Milestones and financial highlights
The company had a busy year, and in the Q42018 it achieved a major milestone by initiating the ENHANCE phase 3 seladelpar study in PBC. The CEO and President Sujal Shah indicated that the company had made good progress and that the ENHANCE study was initiated because of the second phase that had a compelling and differentiated profile that demonstrated the potential of seladelpar in the treatment of PBC patients. The drug showed progress regarding its efficacy and tolerability compared to current second-line treatment. The FDA has granted seladelpar Breakthrough Therapy designation for PBC. It has also received PRIority MEdicine status from the EMA.
In Q42018 the company also reported positive data from the second phase study which they presented during the 2018 Liver Meeting.
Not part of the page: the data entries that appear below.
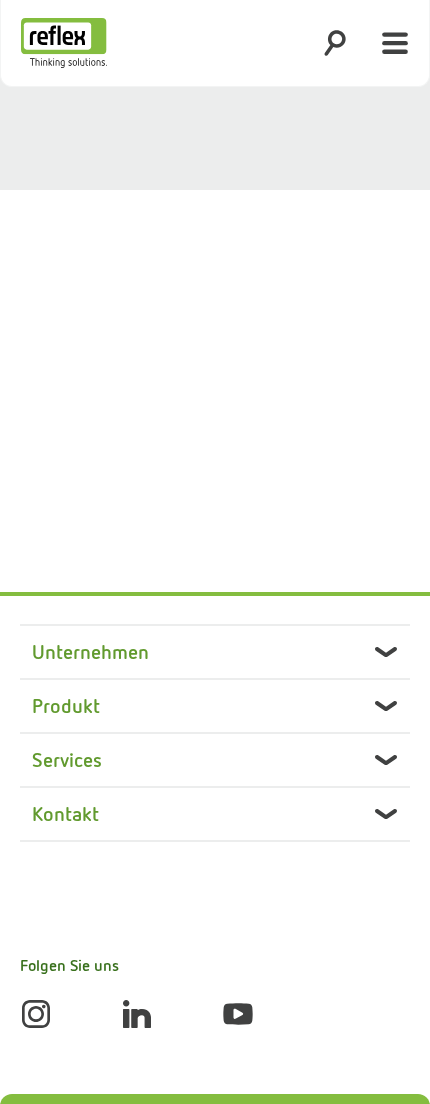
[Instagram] (36, 1014)
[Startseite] (64, 43)
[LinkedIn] (137, 1014)
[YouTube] (238, 1014)
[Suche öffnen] (335, 43)
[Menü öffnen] (395, 43)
The results demonstrated the potential of seladelpar as a safe second-line treatment alternative
At the beginning of the year, the company had $178,7 million in cash and cash equivalents as well as marketable securities. The available cash is sufficient to fund the operating expenses and programs through to 2021. R&D expenses increased in Q42018 and FY2018 which was primarily a result of the increase in clinical trials of seladelpar in the expansion and extension of the second phase clinical study, as well as start-up activities in the third phase, ENHANCE study. Equally the enrolment in the NASH second phase clinical study and NDA enabling studies contributed to the increase in R&D expenses.
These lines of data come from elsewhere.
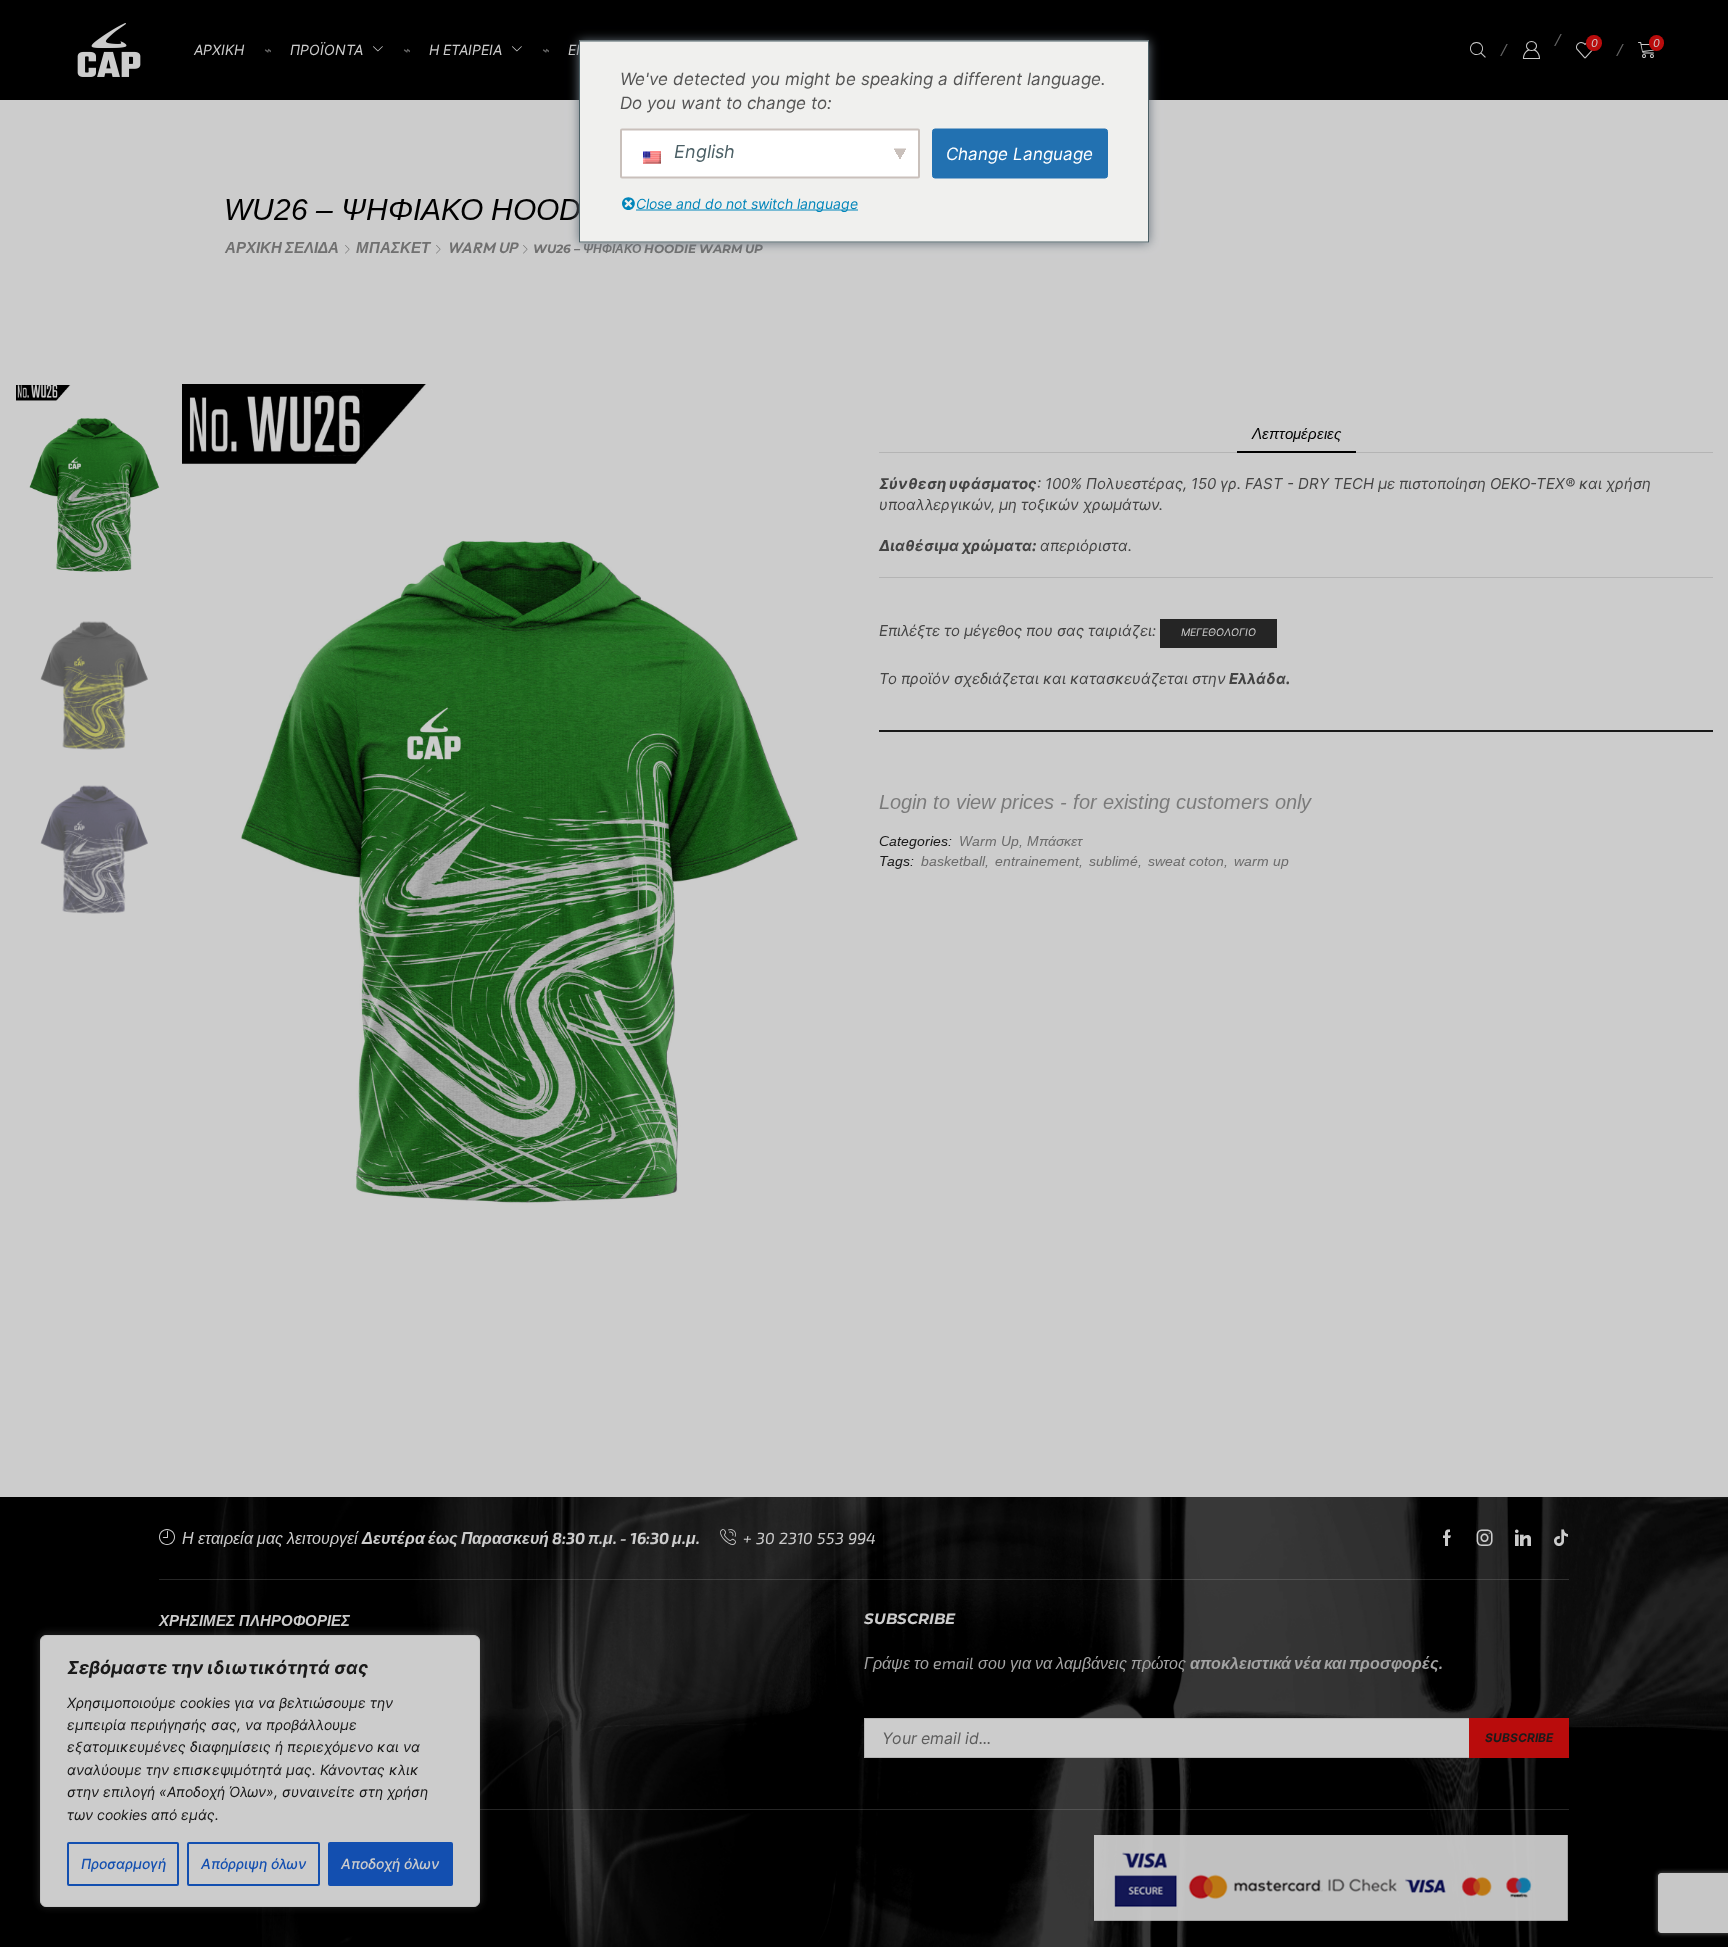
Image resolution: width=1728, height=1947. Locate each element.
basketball (953, 861)
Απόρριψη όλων (253, 1863)
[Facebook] (1447, 1538)
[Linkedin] (1523, 1538)
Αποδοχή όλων (390, 1863)
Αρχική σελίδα (282, 247)
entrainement (1037, 861)
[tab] (1296, 433)
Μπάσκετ (393, 247)
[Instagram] (1485, 1538)
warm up (1261, 861)
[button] (1478, 50)
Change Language (1019, 153)
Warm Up (482, 247)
The CEO indicated that going to 2019 the company will continue making progress in the evaluation of opportunities beyond NASH and PBC that can help the company expand seladelpar development for other severe inflammatory liver diseases that have high unmet needs. The work will involve thought leaders, assessment of unmet needs, and evaluation of the clinical and scientific rationale of development as well as other significant criteria that can enable the company to shape its future. More updates are expected within the year.